This year we also remember the 50th anniversary of the end of the Production Code Administration (PCA) in Hollywood. Until 1968 there were no ratings for films in the U.S., and all films produced for general theatrical release had to have a PCA seal of approval. This had a profound impact on the conventions of mainstream film narratives. The MPAA film rating administration was introduced on 1 November 1968, and a new era of American mainstream cinema started at full blast.

***

After WWII there was a widespread feeling of the death of God in the Western world. Judeo-Christian communities were getting secularized. It was hard to believe in God after the world wars, the Holocaust, the Gulag, and Hiroshima.

In the 1960s the figure of the Devil became more prominent in popular culture, not only in horror films. 50 years ago, in June 1968, The Rolling Stones recorded "Sympathy for the Devil", their recording sessions documented by Jean-Luc Godard in his eponymous film.

Also 50 years ago, heavy metal music started as Black Sabbath, Deep Purple and Led Zeppelin were founded. Blasphemy and devil worship belonged to many currents of heavy metal music.

I remember the year 1968 from the perspective of a 13-year-old. The play with the devil was about defiance and irreverence, and also about agony and anxiety. It was about Weltschmerz. We were a generation of the Cold War under a permanent sense of the world going under. The Western world lost its respectability in Vietnam. The Thaw of the Eastern bloc ended when Warsaw Bloc tanks crushed the Prague Spring. We were aware of nuclear horror but also of ecological horror since Rachel Carson's A Silent Spring.

Devil worship was an act of defiance in that moment, but I do not know what to think about it now that the current trend has lasted for 50 years.

I am also at loss with the trend of vampire films, where the vampire, the incarnation of the Devil or worse, becomes a love object and an identification figure.

I try to interpret this as a postmodern phenomenon where the Devil and the vampire have been reduced to empty signifiers which have lost their content.

But I also sense that unconsciously they reflect a fatalism, a sense that we are already beyond hope, that the end of the world cannot be prevented. Which is why we are living like there is no tomorrow.
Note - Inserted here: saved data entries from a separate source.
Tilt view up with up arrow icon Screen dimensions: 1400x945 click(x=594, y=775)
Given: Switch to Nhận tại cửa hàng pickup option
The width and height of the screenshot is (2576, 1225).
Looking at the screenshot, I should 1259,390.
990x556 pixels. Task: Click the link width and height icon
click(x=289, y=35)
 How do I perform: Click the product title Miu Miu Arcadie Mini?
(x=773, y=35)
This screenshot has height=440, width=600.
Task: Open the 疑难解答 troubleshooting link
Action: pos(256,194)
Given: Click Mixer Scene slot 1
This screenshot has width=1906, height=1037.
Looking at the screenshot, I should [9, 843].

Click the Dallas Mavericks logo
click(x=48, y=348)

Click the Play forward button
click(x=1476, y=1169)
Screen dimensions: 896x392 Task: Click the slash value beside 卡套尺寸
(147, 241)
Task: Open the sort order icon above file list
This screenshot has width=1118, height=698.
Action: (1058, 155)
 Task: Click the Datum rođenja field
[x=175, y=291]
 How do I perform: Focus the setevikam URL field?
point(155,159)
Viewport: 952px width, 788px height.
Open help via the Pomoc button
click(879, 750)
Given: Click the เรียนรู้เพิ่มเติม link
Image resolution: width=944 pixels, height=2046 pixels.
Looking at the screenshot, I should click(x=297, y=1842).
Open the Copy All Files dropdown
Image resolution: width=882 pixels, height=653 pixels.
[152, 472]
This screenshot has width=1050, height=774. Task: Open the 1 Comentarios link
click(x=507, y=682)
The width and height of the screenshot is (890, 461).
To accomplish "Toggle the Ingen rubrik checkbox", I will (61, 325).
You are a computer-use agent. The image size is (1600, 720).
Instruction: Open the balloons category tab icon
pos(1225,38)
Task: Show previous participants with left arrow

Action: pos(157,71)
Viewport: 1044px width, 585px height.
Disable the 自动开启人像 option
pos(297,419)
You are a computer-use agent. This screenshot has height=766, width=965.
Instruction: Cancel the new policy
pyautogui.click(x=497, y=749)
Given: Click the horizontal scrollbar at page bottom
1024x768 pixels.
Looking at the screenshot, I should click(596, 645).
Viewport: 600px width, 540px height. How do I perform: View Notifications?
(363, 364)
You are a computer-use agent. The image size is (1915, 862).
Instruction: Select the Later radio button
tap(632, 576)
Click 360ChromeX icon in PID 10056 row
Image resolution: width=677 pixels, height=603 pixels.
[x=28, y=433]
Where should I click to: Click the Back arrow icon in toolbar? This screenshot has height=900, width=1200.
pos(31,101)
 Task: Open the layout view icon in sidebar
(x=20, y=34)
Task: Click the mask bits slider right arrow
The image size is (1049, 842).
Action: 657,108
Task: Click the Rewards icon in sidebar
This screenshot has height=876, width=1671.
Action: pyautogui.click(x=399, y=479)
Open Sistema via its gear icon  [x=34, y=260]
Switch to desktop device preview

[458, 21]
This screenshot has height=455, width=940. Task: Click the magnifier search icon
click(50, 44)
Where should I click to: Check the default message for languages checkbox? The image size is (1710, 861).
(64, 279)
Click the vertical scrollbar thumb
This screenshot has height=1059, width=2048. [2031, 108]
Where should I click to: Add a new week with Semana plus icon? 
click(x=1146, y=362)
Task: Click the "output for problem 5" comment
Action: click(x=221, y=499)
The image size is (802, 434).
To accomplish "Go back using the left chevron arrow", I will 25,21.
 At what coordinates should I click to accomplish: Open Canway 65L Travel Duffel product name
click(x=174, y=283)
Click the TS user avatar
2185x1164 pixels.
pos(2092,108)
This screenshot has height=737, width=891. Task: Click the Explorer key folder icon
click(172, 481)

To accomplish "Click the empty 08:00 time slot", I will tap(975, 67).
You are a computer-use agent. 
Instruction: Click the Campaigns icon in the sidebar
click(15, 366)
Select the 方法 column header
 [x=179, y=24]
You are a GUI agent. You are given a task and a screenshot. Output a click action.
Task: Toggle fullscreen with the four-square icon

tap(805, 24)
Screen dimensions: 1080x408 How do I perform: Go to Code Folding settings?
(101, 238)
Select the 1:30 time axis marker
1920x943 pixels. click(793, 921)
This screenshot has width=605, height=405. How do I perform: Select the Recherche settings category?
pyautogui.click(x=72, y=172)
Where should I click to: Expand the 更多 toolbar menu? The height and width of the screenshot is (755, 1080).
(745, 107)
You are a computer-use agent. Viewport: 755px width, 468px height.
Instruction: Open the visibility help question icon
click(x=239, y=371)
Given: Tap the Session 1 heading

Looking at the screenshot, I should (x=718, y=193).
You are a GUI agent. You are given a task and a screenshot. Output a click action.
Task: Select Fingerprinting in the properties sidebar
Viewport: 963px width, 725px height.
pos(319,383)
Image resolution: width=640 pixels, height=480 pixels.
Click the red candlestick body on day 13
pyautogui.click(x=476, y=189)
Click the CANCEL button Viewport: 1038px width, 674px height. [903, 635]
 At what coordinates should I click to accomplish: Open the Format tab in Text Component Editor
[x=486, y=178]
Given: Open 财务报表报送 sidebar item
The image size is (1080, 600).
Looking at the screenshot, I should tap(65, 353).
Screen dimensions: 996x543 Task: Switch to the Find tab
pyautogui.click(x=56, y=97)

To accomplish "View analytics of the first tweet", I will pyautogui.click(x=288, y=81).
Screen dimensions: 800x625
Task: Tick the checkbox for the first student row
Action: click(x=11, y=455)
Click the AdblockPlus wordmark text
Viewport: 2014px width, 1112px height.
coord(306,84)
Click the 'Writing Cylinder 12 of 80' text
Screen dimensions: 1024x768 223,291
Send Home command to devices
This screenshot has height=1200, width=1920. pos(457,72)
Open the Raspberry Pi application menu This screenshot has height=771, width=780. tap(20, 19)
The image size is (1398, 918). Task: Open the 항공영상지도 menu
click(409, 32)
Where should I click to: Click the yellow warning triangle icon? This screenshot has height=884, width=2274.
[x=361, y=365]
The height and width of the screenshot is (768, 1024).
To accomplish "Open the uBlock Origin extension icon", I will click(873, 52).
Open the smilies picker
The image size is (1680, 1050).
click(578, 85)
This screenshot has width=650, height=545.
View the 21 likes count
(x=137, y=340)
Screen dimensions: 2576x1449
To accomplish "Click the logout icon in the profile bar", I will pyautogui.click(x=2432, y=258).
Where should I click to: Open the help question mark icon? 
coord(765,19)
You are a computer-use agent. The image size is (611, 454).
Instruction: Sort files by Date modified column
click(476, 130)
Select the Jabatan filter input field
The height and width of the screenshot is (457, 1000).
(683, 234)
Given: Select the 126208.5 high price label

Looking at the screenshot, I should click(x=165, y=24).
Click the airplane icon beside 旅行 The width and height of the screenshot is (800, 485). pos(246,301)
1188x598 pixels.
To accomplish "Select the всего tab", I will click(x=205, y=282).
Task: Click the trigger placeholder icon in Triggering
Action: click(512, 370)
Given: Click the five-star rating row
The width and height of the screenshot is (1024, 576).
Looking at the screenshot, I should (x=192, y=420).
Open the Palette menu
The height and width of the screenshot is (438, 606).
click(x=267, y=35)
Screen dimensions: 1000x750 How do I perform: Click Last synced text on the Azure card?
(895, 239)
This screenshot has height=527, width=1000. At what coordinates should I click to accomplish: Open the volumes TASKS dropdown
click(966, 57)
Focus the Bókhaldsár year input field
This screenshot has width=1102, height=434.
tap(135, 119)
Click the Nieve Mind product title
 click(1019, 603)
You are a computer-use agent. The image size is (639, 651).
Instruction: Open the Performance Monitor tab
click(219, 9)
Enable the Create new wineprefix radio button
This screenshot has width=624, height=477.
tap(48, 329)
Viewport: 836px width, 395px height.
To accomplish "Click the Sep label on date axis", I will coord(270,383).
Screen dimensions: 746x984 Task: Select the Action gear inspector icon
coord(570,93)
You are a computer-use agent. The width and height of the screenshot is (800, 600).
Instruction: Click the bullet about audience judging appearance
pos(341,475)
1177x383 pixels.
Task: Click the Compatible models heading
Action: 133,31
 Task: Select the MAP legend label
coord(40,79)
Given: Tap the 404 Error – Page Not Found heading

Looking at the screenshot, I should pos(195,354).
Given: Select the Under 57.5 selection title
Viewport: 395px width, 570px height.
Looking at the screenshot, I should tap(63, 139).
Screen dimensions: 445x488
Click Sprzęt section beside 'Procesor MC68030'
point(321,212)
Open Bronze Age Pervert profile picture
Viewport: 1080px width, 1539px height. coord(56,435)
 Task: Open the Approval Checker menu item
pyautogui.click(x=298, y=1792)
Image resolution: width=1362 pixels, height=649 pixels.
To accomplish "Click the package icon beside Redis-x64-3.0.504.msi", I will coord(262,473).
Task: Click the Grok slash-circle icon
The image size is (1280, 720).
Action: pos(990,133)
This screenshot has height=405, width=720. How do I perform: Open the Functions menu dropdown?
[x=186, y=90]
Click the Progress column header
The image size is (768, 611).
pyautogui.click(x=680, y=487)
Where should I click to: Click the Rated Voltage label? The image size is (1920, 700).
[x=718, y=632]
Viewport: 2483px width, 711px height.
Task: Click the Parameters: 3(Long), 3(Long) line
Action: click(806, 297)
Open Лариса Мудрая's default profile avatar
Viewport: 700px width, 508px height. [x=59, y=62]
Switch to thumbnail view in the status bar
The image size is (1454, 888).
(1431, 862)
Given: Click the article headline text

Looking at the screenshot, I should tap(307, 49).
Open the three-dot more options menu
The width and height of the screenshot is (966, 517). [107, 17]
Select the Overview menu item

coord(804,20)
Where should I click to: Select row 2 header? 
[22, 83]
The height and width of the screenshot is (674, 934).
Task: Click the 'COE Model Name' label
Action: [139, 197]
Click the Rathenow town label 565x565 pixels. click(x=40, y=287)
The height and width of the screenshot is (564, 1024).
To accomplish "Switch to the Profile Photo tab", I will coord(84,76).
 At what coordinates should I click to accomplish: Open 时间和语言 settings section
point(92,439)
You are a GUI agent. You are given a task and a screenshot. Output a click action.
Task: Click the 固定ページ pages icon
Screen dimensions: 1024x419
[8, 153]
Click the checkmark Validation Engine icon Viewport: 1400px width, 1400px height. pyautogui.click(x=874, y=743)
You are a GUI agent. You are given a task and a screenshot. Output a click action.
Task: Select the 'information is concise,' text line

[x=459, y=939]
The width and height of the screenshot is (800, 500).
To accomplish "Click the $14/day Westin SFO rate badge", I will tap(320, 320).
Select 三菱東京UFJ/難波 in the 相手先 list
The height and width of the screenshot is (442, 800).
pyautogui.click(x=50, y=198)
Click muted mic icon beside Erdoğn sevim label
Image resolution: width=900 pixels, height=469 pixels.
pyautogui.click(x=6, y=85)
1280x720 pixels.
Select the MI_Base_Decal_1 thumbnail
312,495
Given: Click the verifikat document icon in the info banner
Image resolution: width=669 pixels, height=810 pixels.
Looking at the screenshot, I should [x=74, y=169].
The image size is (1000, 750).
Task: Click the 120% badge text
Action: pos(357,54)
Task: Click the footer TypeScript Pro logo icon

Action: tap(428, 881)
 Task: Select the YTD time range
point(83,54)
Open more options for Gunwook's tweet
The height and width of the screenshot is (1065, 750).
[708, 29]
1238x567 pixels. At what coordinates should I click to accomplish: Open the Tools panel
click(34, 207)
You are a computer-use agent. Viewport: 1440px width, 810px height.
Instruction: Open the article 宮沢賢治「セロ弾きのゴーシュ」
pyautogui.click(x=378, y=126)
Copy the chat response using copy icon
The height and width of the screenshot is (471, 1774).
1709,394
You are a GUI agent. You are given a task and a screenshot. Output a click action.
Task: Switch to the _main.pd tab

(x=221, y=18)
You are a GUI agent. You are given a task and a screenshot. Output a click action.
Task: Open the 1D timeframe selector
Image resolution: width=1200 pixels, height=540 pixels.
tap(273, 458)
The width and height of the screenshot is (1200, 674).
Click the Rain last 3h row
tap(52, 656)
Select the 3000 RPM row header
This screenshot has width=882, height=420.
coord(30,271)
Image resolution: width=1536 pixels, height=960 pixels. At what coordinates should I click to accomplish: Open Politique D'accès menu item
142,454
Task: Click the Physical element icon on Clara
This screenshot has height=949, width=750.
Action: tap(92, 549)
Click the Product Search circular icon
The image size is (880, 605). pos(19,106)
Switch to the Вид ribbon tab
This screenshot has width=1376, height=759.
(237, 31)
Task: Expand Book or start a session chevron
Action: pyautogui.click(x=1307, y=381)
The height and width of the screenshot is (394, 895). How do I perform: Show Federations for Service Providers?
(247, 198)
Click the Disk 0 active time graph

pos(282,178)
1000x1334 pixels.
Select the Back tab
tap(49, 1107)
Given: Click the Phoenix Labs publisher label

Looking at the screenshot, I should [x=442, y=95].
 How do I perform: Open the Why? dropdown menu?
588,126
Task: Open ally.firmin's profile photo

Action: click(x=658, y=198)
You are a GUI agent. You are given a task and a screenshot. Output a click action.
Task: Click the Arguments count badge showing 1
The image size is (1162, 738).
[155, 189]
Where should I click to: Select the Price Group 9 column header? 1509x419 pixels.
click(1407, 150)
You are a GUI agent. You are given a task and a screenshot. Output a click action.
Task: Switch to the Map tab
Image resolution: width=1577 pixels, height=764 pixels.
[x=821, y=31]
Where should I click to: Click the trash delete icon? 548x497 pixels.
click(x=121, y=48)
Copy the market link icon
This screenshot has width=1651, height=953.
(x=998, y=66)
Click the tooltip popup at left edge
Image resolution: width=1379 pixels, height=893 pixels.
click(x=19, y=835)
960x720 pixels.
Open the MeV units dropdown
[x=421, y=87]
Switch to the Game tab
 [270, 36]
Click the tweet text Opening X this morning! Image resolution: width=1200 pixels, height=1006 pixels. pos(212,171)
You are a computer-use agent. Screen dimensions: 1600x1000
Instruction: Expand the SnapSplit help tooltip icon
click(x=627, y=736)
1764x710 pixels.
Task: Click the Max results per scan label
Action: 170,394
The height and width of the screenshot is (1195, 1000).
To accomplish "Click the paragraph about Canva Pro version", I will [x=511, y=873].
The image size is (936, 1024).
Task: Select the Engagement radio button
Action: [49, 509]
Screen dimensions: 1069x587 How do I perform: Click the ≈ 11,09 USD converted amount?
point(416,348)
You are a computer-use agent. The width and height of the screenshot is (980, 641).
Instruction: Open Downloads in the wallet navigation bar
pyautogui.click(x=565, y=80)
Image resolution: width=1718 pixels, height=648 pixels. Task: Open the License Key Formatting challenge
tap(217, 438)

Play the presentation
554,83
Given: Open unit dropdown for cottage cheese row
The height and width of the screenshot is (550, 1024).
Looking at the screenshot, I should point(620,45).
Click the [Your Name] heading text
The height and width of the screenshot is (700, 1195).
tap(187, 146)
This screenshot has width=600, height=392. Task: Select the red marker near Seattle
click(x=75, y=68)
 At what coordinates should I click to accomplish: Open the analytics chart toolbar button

When I try to raise these issues I invariably draw a blank. When I try to discuss Twilight in these terms people do not know what I'm talking about. Maybe I'm a square. But unless someone convinces me otherwise I think that the cinema and music I have referred to reflect a twilight period in popular culture.

Wednesday, July 04, 2018

Hereditary



Hereditary – pahan perintö / Hereditary [Swedish title].
    US © 2018 Hereditary Film Productions, LLC. PC: PalmStar Media. With: Finch Entertainment / Windy Hill Pictures. P: Kevin Frakes, Lars Knudsen, Buddy Patrick. D: Ari Aster. SC: Ari Aster. CIN: Pawel Pogorzelski – camera: Arri Alexa Mini – master format: 2K – colour – 2.00:1 – release: DCP. PD: Grace Yun. AD: Richard T. Olson. Set dec: Brian Lives. Cost: Olga Mill. Makeup: Greg T. Moon. Hair: Megan Danner. VFX: Eran Dinur, Lucien Harriot, Ryan Sonderegger. M: Colin Stetson. S: Lewis Goldstein.  ED: Jennifer Lame, Lucian Johnston.
    C: Toni Collette (Annie Graham), Alex Wolff (Peter Graham), Milly Shapiro (Charlie Graham), Ann Dowd (Joan), Gabriel Byrne (Steve Graham).
    Loc: Utah.
    127 min
    US premiere 8 June 2018.
    Finnish premiere 20 June 2018, released by Nordisk Film Finland on DCP with Finnish / Swedish subtitles by Jaana Wiik / Nina Ekholm.
    Viewed at Tennispalatsi, Helsinki, 4 July 2018.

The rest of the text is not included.